### TEXT SECTION
□ □ □ □ □
Re: [R] Different fonts on different axes
There's also this approach
plot(runif(10), ylab=list("Red, Bold?", col = "red", font = 2),
xlab="Black, standard?")
On 5/31/07, Greg Snow <[EMAIL PROTECTED]> wrote:
> Try this:
>
> > plot(runif(10), ylab="", xlab="Black, standard?")
> > mtext('Red, Bold', side=2, line=3, col='red', font=2)
>
> Hope this helps,
>
> --
> Gregory (Greg) L. Snow Ph.D.
> Statistical Data Center
> Intermountain Healthcare
> [EMAIL PROTECTED]
> (801) 408-8111
>
>
>
> > -Original Message-
> > From: [EMAIL PROTECTED]
> > [mailto:[EMAIL PROTECTED] On Behalf Of Martin
> > Henry H. Stevens
> > Sent: Thursday, May 31, 2007 11:00 AM
> > To: R-Help
> > Subject: [R] Different fonts on different axes
> >
> > Hi Folks,
> > How do I get red bold font on my y axis and black standard
> > font on my x axis?
> >
> > plot(runif(10), ylab="Red, Bold?", xlab="Black, standard?")
> >
> > Any pointers or examples would be great.
> > Thanks!
> > Hank
> >
> >
> > Dr. Hank Stevens, Assistant Professor
> > 338 Pearson Hall
> > Botany Department
> > Miami University
> > Oxford, OH 45056
> >
> > Office: (513) 529-4206
> > Lab: (513) 529-4262
> > FAX: (513) 529-4243
> > http://www.cas.muohio.edu/~stevenmh/
> > http://www.muohio.edu/ecology/
> > http://www.muohio.edu/botany/
> >
> > "E Pluribus Unum"
□ □ □ □ □
[Coordinate data for items]
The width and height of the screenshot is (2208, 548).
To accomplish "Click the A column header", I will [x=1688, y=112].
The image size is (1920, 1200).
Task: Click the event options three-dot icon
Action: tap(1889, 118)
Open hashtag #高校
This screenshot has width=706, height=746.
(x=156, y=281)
□ □ □ □ □
### BRIEF
In the thread, what did Hank Stevens want to find out when he wrote to R-Help? Answer in one to three sentences. Please rely on the thread alone.

### ANSWER
He wanted to know how to get red bold font on the y axis and black standard font on the x axis of his plot. He included his plot command and asked for pointers or examples.